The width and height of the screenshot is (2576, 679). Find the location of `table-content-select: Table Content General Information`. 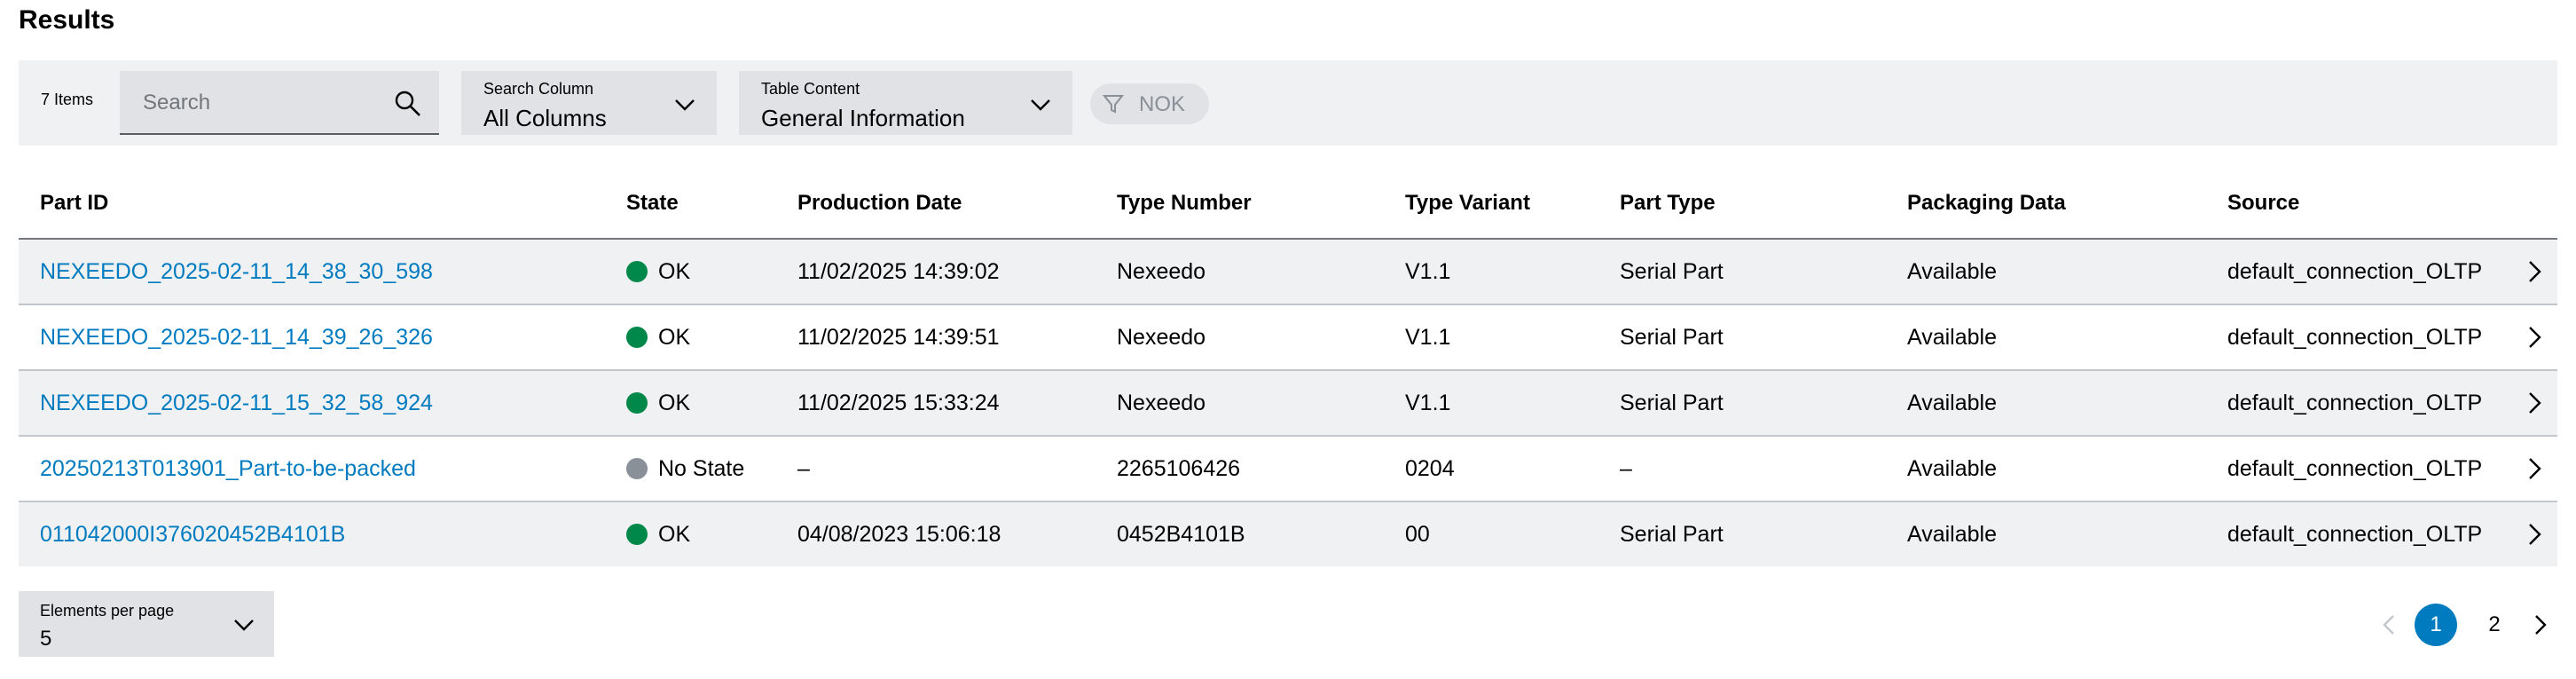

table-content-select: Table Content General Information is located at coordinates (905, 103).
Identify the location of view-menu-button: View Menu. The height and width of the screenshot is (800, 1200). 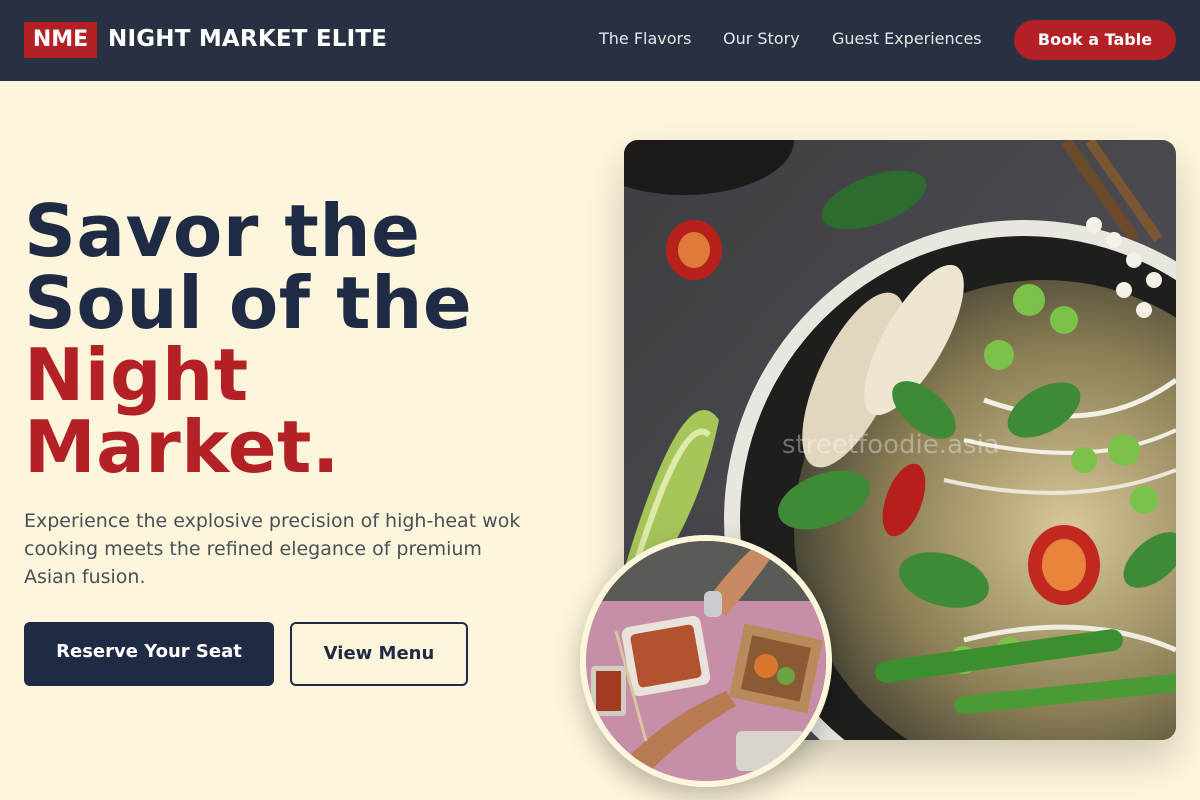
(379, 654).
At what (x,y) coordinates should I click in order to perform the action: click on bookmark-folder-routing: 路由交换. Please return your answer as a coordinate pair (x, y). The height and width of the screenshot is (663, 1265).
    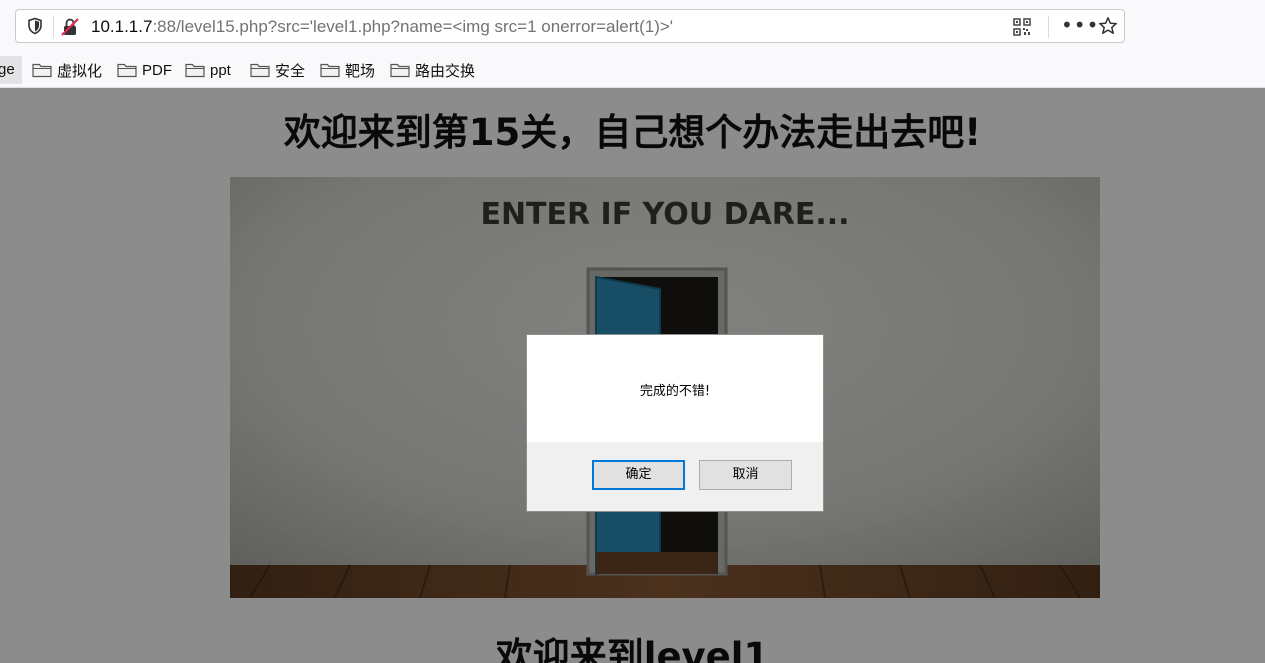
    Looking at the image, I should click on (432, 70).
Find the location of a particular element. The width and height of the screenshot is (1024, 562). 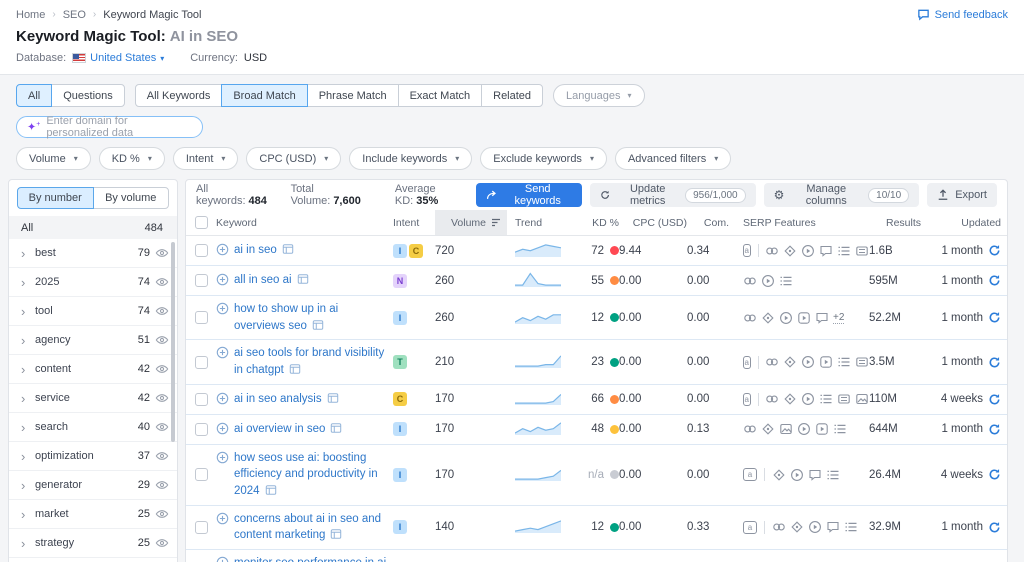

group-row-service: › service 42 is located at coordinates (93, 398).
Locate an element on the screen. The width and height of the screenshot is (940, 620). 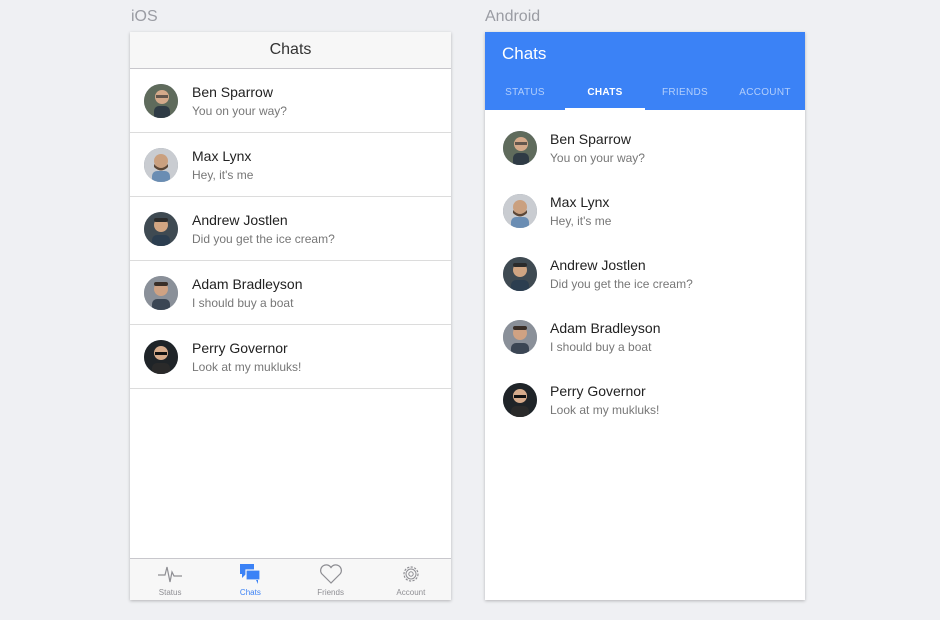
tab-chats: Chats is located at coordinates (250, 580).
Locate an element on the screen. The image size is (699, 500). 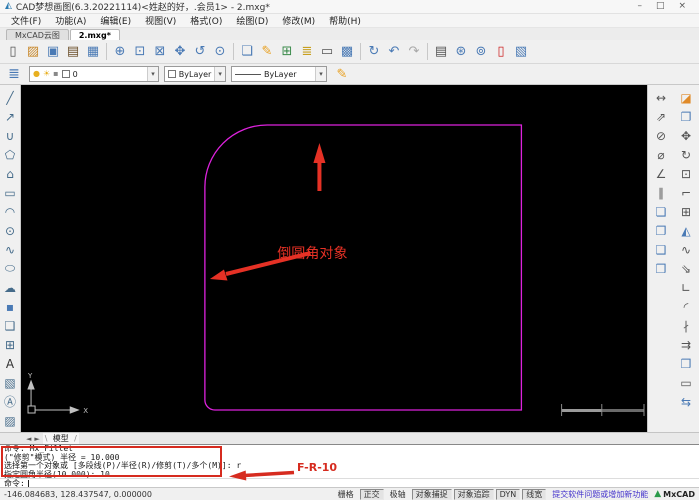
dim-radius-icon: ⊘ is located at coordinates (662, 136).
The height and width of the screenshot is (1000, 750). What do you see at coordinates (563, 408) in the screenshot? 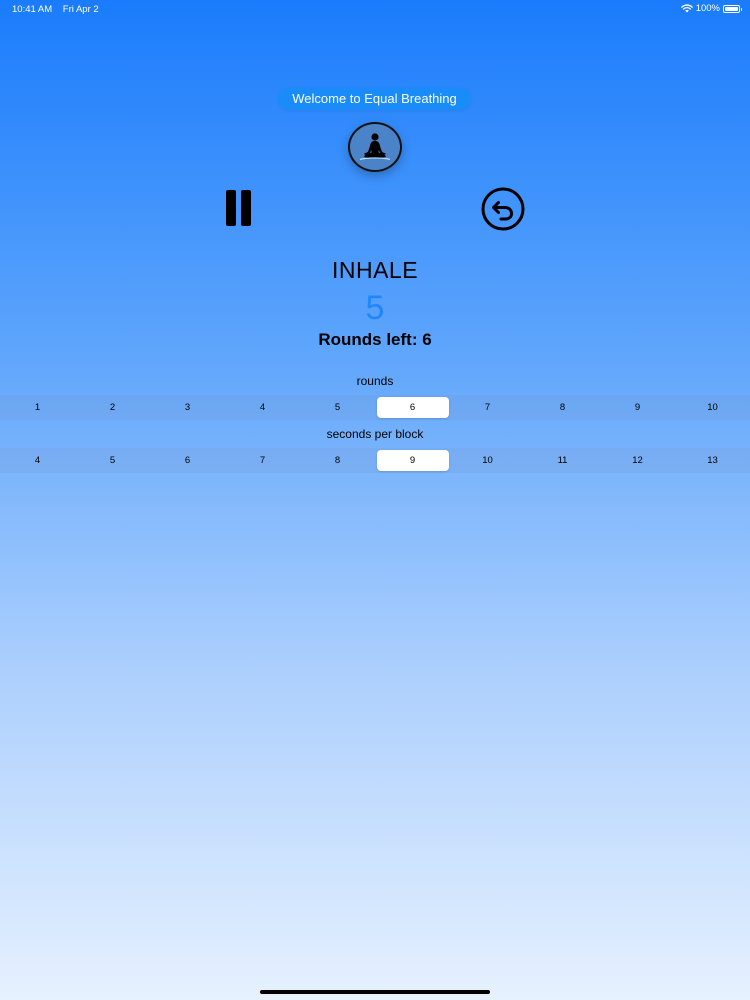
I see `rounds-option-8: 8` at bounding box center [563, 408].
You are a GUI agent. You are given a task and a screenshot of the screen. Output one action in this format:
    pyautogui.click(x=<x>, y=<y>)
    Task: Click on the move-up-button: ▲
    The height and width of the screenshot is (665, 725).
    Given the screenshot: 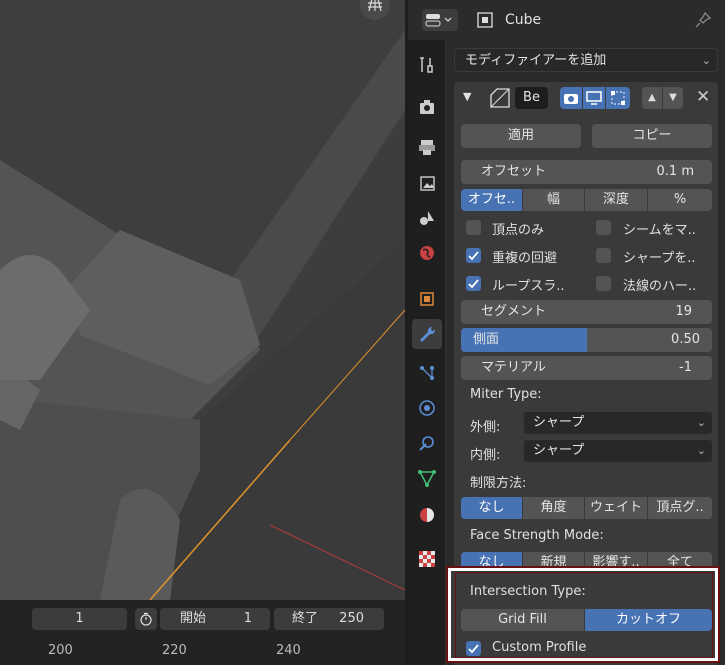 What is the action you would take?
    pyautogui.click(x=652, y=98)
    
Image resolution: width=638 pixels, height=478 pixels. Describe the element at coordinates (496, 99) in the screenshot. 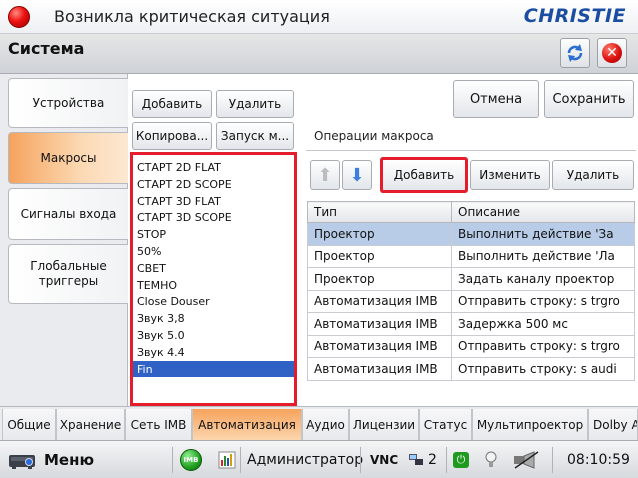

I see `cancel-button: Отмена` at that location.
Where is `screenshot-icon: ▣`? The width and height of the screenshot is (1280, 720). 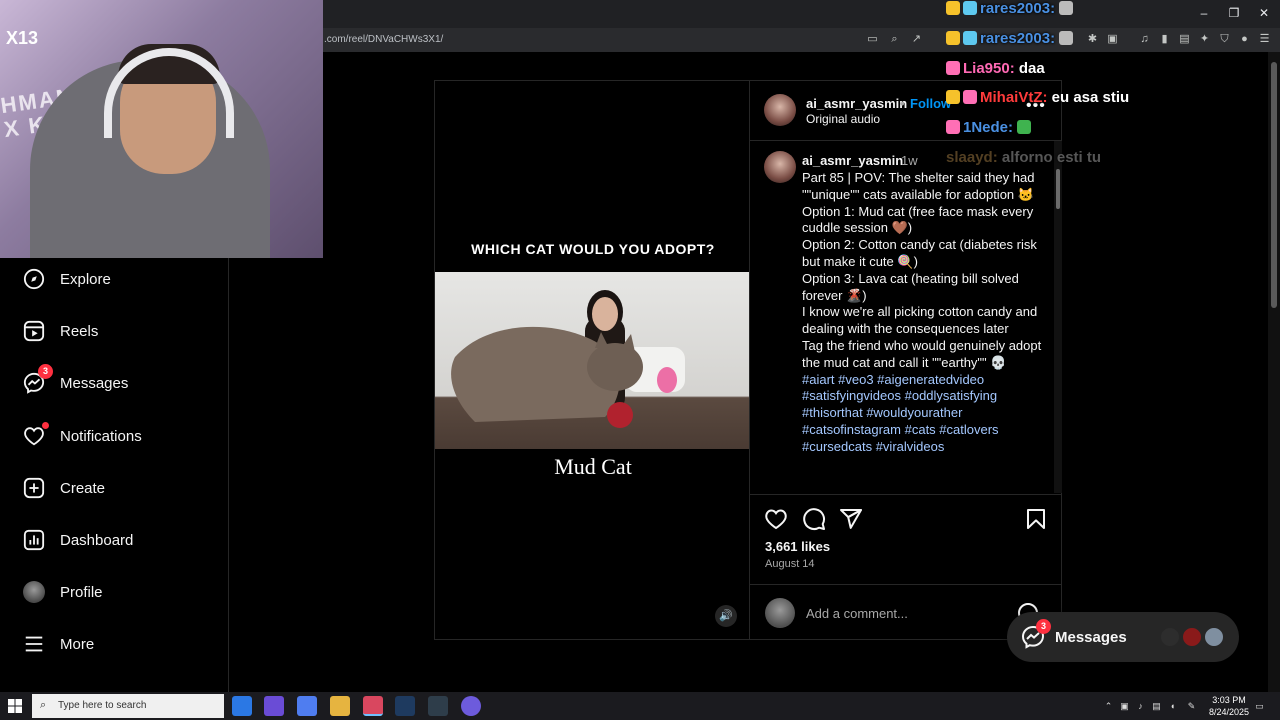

= = =

WHAT YOU SHOULD DO – Copy the data word for word, beginning at the very start and going on through the line with "table-content-select: Table Content General Information is", including that line. Leave out the pictures.

RESULT –
The width and height of the screenshot is (2576, 679). Find the location of `table-content-select: Table Content General Information`. 

table-content-select: Table Content General Information is located at coordinates (905, 103).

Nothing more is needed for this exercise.